#### INPUT

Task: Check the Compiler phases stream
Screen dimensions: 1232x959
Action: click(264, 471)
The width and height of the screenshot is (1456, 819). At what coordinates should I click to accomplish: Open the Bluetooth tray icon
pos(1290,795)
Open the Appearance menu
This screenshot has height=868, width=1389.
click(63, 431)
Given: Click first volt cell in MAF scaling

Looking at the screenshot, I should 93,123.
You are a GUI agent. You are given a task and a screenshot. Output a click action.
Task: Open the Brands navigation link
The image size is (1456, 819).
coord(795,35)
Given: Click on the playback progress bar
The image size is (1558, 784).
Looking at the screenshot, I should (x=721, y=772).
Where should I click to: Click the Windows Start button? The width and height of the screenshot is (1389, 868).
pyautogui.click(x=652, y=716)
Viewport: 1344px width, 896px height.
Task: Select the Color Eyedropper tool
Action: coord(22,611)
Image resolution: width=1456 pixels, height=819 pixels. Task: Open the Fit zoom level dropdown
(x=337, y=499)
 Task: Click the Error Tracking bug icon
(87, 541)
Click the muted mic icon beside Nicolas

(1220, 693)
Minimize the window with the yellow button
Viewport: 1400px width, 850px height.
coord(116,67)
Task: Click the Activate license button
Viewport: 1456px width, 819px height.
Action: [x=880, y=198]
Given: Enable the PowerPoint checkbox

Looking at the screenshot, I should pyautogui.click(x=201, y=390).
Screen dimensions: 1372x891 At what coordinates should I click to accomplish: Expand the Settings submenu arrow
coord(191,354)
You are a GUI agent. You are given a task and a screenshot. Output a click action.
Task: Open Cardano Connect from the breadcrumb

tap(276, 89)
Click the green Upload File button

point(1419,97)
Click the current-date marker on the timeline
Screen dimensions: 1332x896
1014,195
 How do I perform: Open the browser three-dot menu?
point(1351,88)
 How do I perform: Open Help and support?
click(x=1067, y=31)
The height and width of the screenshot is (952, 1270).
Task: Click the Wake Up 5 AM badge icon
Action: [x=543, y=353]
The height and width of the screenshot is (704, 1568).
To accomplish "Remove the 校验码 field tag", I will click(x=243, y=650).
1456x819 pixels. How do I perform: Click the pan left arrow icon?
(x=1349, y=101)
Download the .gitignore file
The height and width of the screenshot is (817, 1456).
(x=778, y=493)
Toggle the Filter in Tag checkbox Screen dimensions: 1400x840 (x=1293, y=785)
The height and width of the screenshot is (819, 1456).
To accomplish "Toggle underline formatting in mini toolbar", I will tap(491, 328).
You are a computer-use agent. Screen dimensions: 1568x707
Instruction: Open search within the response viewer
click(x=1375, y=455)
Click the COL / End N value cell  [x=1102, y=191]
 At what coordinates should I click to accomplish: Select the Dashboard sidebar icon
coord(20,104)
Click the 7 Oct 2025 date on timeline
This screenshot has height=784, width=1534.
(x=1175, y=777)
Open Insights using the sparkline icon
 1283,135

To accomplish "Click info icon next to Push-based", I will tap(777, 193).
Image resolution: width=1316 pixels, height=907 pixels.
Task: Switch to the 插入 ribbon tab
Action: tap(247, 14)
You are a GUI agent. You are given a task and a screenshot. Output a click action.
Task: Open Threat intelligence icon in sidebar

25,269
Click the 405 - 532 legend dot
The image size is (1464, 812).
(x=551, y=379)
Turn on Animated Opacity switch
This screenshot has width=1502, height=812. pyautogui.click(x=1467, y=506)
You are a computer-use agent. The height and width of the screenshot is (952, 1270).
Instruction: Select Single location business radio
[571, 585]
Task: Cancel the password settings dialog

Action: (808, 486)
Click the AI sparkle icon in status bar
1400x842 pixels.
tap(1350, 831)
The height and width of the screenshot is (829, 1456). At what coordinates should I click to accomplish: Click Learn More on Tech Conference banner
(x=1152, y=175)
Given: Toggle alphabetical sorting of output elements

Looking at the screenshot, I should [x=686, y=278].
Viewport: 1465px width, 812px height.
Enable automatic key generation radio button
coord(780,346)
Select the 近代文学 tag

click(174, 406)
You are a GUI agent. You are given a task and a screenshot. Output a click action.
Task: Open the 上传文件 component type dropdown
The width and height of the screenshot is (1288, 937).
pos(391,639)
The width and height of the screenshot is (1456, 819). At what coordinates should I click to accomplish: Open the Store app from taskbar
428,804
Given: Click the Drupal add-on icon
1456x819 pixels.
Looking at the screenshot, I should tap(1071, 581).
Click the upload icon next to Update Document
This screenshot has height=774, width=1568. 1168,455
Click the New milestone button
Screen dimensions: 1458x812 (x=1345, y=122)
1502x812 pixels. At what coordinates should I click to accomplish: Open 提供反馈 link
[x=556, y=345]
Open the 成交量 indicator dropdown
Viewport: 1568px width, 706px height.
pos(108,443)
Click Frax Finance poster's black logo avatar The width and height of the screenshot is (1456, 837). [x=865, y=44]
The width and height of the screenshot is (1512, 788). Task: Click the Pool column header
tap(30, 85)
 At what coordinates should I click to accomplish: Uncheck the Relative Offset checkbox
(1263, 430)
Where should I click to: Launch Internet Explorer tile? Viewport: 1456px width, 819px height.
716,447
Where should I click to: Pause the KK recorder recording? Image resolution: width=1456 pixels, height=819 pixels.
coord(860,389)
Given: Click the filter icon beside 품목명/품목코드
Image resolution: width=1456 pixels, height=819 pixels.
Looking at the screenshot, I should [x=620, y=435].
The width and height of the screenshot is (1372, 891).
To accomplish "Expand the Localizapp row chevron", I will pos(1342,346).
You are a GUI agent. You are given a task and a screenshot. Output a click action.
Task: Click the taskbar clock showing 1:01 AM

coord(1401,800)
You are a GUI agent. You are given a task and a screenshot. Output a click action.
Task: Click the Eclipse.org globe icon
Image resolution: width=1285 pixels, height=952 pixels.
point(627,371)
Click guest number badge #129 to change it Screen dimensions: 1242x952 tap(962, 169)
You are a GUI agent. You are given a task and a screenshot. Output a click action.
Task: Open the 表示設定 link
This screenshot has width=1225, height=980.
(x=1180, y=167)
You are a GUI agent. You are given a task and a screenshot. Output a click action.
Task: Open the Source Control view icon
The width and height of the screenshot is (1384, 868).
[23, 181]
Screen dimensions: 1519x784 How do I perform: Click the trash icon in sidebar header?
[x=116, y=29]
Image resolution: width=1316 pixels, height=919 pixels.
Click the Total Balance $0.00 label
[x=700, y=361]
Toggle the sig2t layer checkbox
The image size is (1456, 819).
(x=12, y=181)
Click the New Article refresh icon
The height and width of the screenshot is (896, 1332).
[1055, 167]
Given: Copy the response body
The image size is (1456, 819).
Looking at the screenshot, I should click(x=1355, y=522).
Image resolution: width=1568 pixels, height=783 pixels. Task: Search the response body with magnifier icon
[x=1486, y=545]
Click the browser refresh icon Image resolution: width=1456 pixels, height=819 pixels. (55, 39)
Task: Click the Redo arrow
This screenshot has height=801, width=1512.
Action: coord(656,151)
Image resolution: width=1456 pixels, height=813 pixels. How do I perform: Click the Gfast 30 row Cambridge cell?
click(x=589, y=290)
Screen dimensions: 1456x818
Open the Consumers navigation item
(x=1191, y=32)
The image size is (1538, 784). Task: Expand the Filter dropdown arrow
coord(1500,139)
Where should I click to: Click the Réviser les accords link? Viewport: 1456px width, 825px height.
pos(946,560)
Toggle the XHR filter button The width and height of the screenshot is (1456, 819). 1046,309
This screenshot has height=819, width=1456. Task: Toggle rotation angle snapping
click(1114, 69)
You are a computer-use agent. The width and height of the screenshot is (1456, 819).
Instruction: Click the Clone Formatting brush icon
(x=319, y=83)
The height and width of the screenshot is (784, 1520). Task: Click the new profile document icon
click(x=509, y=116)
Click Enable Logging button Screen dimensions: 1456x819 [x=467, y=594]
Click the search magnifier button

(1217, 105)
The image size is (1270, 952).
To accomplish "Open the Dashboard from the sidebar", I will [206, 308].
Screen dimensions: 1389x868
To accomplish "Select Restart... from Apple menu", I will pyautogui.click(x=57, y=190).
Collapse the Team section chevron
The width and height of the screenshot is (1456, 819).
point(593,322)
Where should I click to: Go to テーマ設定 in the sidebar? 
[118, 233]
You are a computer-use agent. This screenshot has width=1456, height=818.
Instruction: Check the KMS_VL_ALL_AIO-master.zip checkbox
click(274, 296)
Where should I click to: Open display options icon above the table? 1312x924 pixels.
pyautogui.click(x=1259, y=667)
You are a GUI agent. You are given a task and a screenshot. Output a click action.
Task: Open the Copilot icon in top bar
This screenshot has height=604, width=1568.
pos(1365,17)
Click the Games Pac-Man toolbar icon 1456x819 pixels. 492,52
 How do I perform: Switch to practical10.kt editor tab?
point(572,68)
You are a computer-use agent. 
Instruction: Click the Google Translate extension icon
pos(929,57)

########

## WORK REQUIRED
The answer must be every line from the records above that contains the word "computer", copied out.

## WORKED SOLUTION
You are a computer-use agent. Screen dimensions: 1568x707
You are a computer-use agent. The height and width of the screenshot is (952, 1270).
You are a computer-use agent. The width and height of the screenshot is (1456, 819).
You are a computer-use agent. This screenshot has width=1456, height=818.
You are a computer-use agent. 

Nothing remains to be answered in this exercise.